AMP Capital was a large global investment manager headquartered in Sydney, Australia. Its owner, AMP Group, was established in 1849, and is one of Australia's largest retail and corporate pension providers. AMP Capital has a strategic alliance with Mitsubishi UFJ Trust and Banking Corporation.

==Locations==
In addition to its operations in Australia and New Zealand, AMP Capital had an international presence with offices in China, Dubai, Hong Kong, India, Japan, Luxembourg, Singapore, the United Kingdom and the United States.

==List of shopping centres==
===Australia===
====New South Wales====
- Casula Mall
- Dapto Mall
- Macquarie Centre
- Marrickville Metro
- Northbridge Plaza
- Royal Randwick Shopping Centre
- Westfield Liverpool (50%)
- Westfield Warringah Mall (50%)

====Victoria====
- Malvern Central Shopping Centre
- Stud Park Shopping Centre
- Westfield Southland (50%)

====Queensland====
- Pacific Fair
- Indooroopilly Shopping Centre
- Newstead Gasworks
- Marketplace Warner
- Brickworks Centre
- Stockland Townsville (50%)

====South Australia====
- Westfield Tea Tree Plaza (50%)

====Western Australia====
- Westfield Booragoon - 50%
- Karrinyup Shopping Centre
- Ocean Keys

===New Zealand===
- Bayfair Shopping Centre
- Botany Town Centre
- Manukau Supa Centa
- The Palms

==History==
On 9 December 2011, AMP announced a strategic business alliance between AMP Capital and
Mitsubishi UFJ Trust and Banking Corporation (MUTB), a leading Japanese trust bank which provides services to institutions and retail clients across retail and corporate banking, trust assets, real estate and global markets. MUTB acquired a minority interest in AMP Capital. The alliance will give AMP access to 80 percent of Japan's institutional investors, around 14 percent of its retail and high net worth banking networks and 100 retail securities brokerage branches. In 2020, AMP Limited repurchased MUTB’s shareholding in AMP Capital.

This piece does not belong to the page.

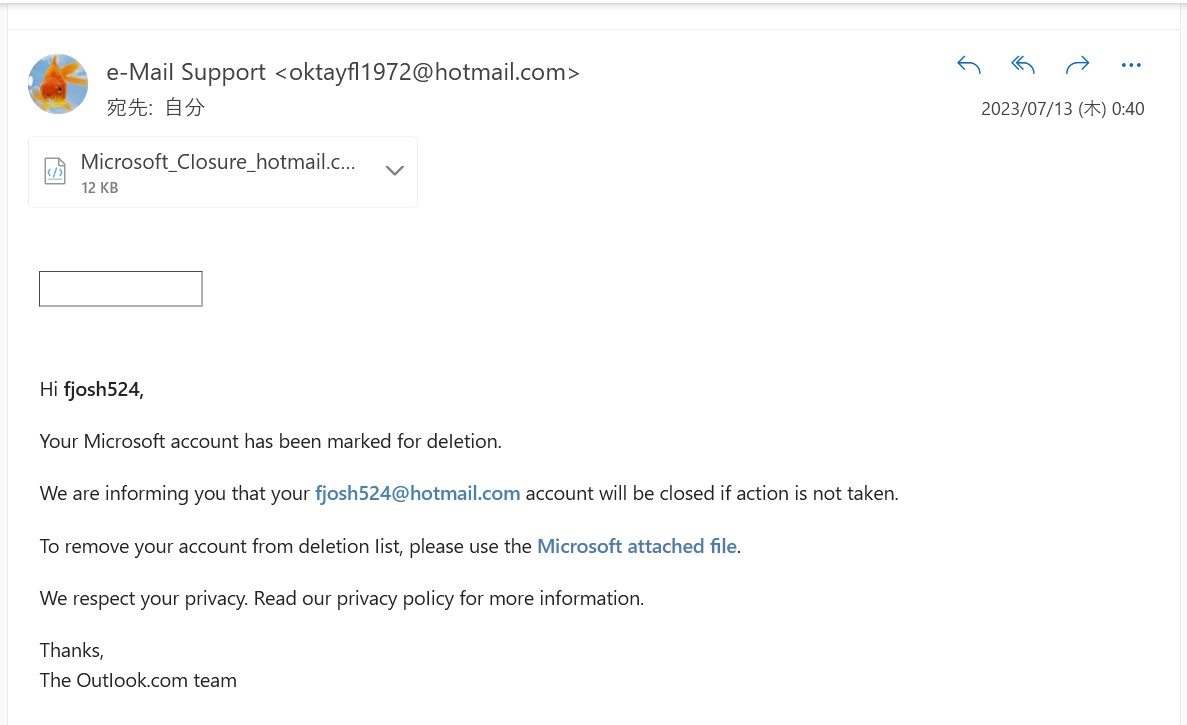Screen dimensions: 1187x725
Task: Open the more actions ellipsis menu
Action: 1131,65
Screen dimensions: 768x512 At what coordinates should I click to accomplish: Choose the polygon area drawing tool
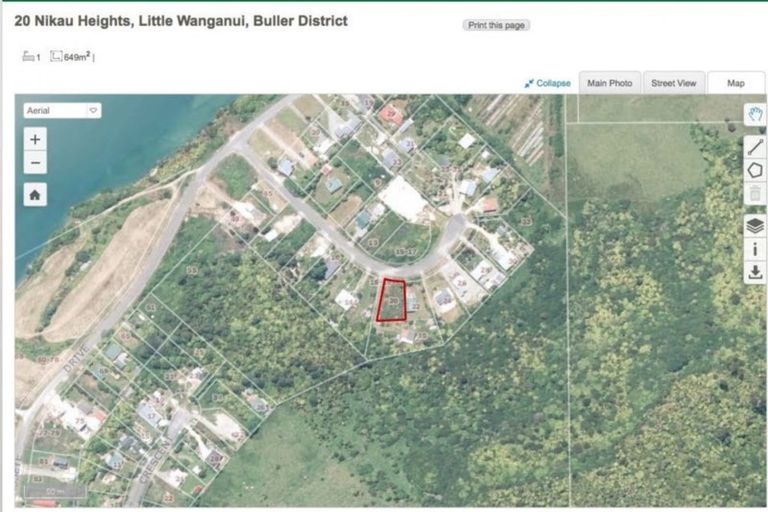755,170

AMP Capital also has a number of joint venture companies in Asia. It has a 50% stake in AIMS AMP Capital in Singapore, a joint venture REIT management company co-owned with AIMS Financial Group, as well as 15% in China Life AMP Asset Management.

In February 2021, AMP Limited entered into a non-binding Heads of Agreement to investigate the formation of a joint venture with Ares Management. After these plans were cancelled, AMP announced in April 2021 it planned to demerge the business and list it on the Australian Securities Exchange. In April 2022, AMP announced it had dropped this plan and instead sold AMP Capital's real estate and domestic infrastructure equity business to Dexus and international infrastructure equity business to DigitalBridge.

On February 2, 2023 DigitalBridge announced they had acquired AMP Capital for $316 million and renamed the unit InfraBridge.

==Accolades==
AMP Capital was ranked among the top 10 infrastructure managers globally and was one of the largest real estate managers in Asia as well as providing commercial, industrial and retail property management services. AMP Capital was among the top 6 in Asia for private equity (funds-of-funds) as well as managing investments in fixed income and equities.